To solve the given equation \(x^2 + y^2 + xy = 61\) with \(x = 4\), we need to find the integer value of \(y\).
- Substitute \(x = 4\) into the equation: \(4^2 + y^2 + 4y = 61\).
- Calculate \(4^2\): \(16 + y^2 + 4y = 61\).
- Rearrange the equation to isolate terms: \(y^2 + 4y + 16 = 61\).
- Subtract 16 from both sides to simplify: \(y^2 + 4y = 45\).
- Bring all terms to one side to form a quadratic equation: \(y^2 + 4y - 45 = 0\).

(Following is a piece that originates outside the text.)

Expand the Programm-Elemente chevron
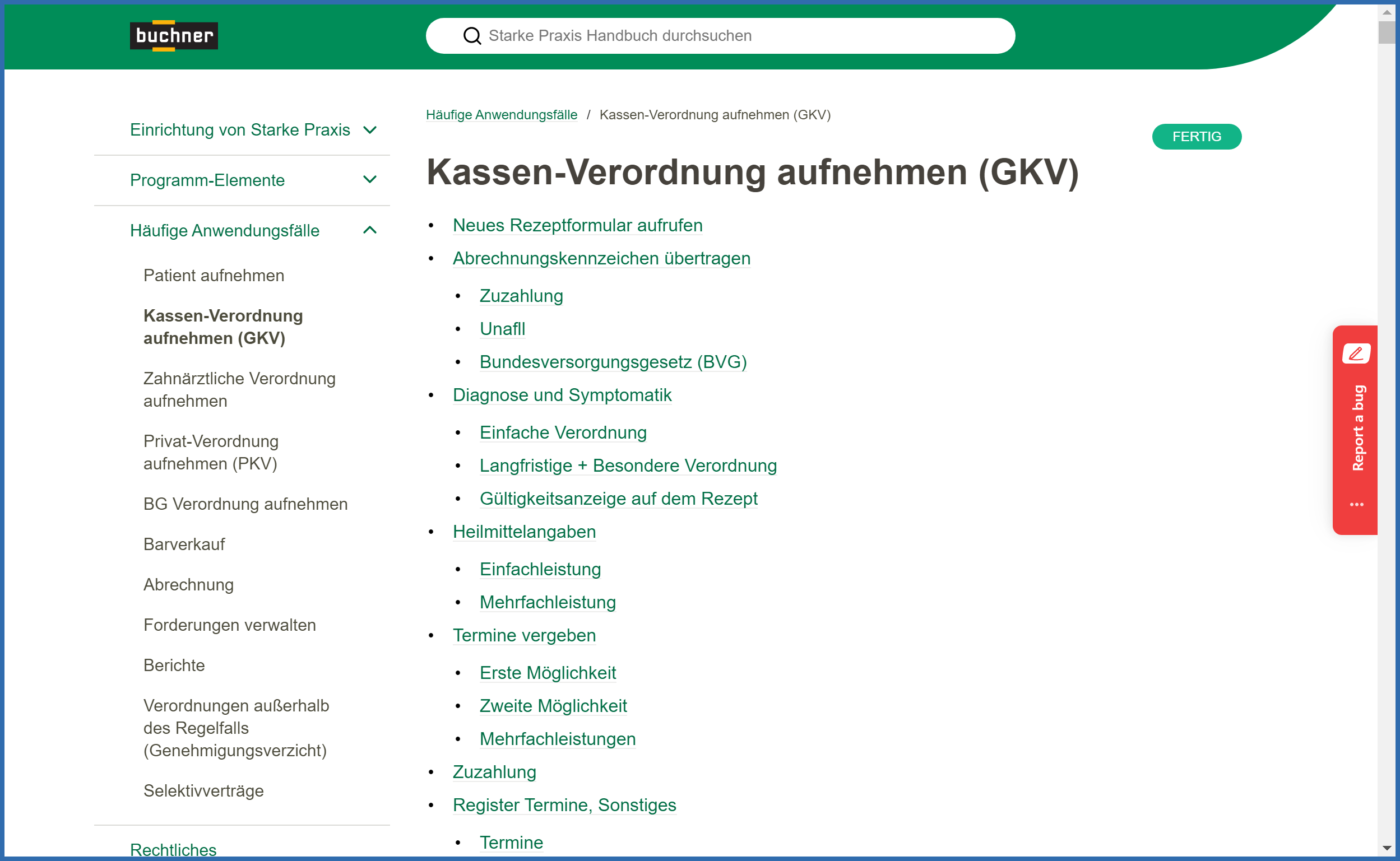This screenshot has height=861, width=1400. click(x=370, y=180)
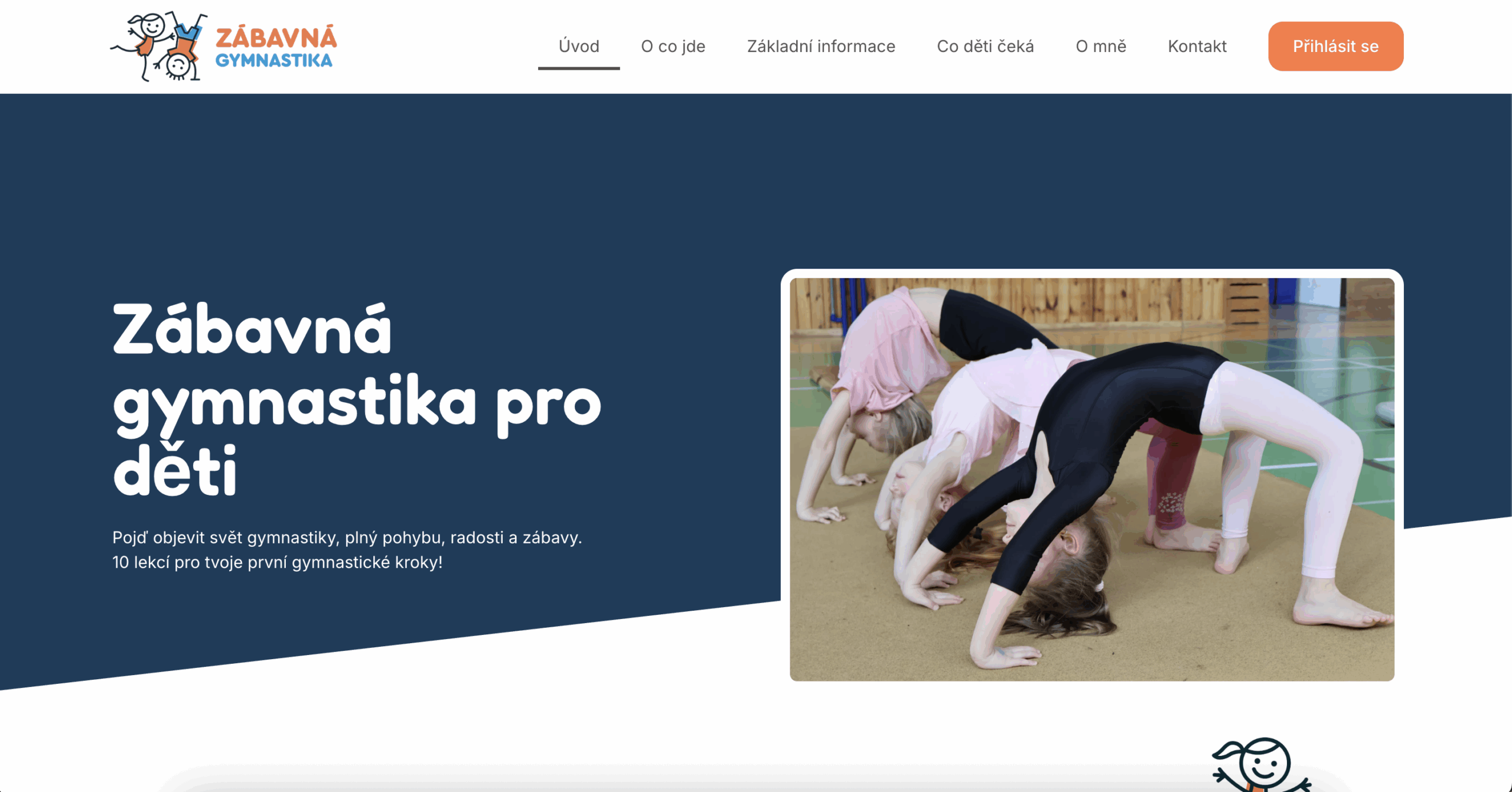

- To solve the quadratic equation, apply the quadratic formula: \(y = \frac{-b \pm \sqrt{b^2 - 4ac}}{2a}\), where \(a = 1\), \(b = 4\), and \(c = -45\).
- Calculate the discriminant: \({4}^2 - 4 \times 1 \times (-45) = 16 + 180 = 196\).
- Since the discriminant is a perfect square, find the roots: \(y = \frac{-4 \pm \sqrt{196}}{2}\).
- Compute \(\sqrt{196} = 14\).
- Solve for \(y\):
- First root: \(y = \frac{-4 + 14}{2} = \frac{10}{2} = 5\).
- Second root: \(y = \frac{-4 - 14}{2} = \frac{-18}{2} = -9\).
Thus, the value of \(y\) is 5, which matches the given correct answer.